## Reading passage

■ ■ ■ ■

THE MAGAZINE

Kodak Develops Risk Framework

By John Wagley
 
 
This ongoing visual representation of risk helped security show results to management. After the new three-tier system was implemented, the company witnessed a significant increase in malware infections in servers located in some regions of the world where they did business, said Jones. Over several months, the company upgraded many of the affected servers. The analytical charts were able to show the decreasing infection levels and the overall lowering of corporate risk, he says. These graphs could be shown to managers, many of whom were familiar with the charts and the tier system.
Another major difference between the old framework and the new one has been the executive approval process, said Jones. Compared to the old system, many more executives who work in risk-related areas are now involved in the process of approving decisions.

■ ■ ■ ■

## Record set
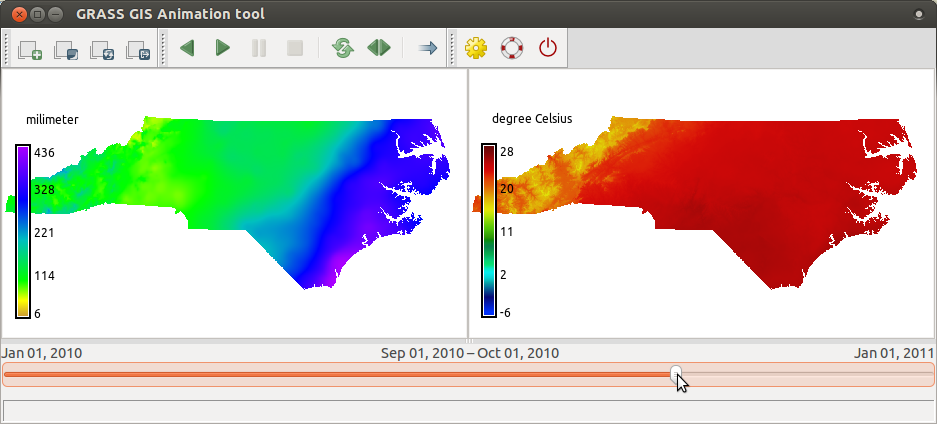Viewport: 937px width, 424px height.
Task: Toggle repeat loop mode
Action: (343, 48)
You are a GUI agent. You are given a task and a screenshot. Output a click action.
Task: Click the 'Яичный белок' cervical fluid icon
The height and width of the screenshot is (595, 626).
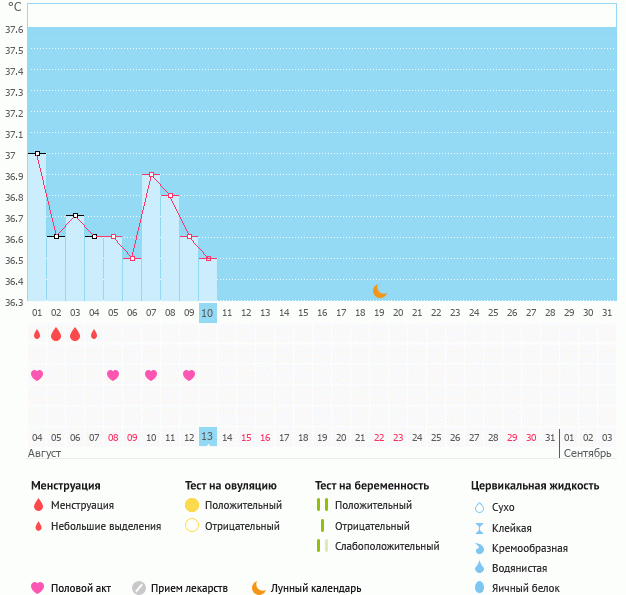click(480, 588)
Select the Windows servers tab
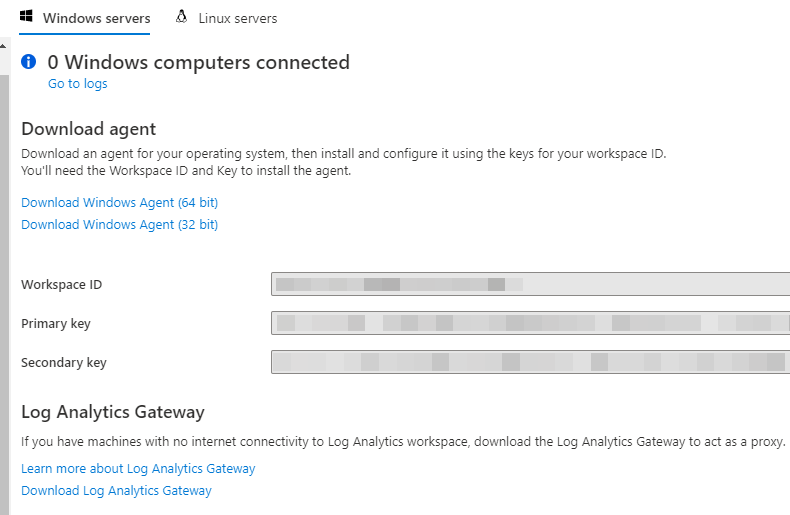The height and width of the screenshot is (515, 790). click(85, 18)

■ ■ ■ ■

## Directions
(a) Answer each question from the Kodak article:
(i) Who is credited as the author?
(ii) Over several months, what did the company do about many of the affected servers?
(iii) Compared to the old system, who is now more involved in approving decisions?
(b) Copy every sentence in the Kodak article that attributes what it says to Jones.
(c) Resume the Kodak article after its final sentence and carry it on for one more paragraph.
The entries aren't needed for this work.

## Answer set
(a)
(i) John Wagley
(ii) It upgraded them.
(iii) Many more executives who work in risk-related areas

(b)
After the new three-tier system was implemented, the company witnessed a significant increase in malware infections in servers located in some regions of the world where they did business, said Jones.
The analytical charts were able to show the decreasing infection levels and the overall lowering of corporate risk, he says.
Another major difference between the old framework and the new one has been the executive approval process, said Jones.

(c)
The new system also involves a more tiered system of approval, depending on the level of risk. In any decision involving PII, for example, the head of the relevant business unit must give approval. For tier-three risk involving PII, however, signatures are required from senior executives, including the company’s chief information officer and chief security officer, the organization’s privacy officer, a corporate director, and Jones as well as the relevant business unit head. The multitude of signatures is based largely on the overall financial risks involved, he said. The tiered system of authorization also helps reduce the company’s workload, because lower risk decisions can involve the approval of fewer people.
 
Jones said that in his experience, many organizations are able to measure certain types of risk, but few have a framework geared towards assessing risk in the context of overall business objectives. “One thing you need to ask yourself is if you currently have a standard way to manage risk,” he said.
 
Companies without a comprehensive framework might want to “start small.” Developing a holistic, bottom-up system, he said, can sometimes evolve into a solution more tailored to a company’s unique business needs.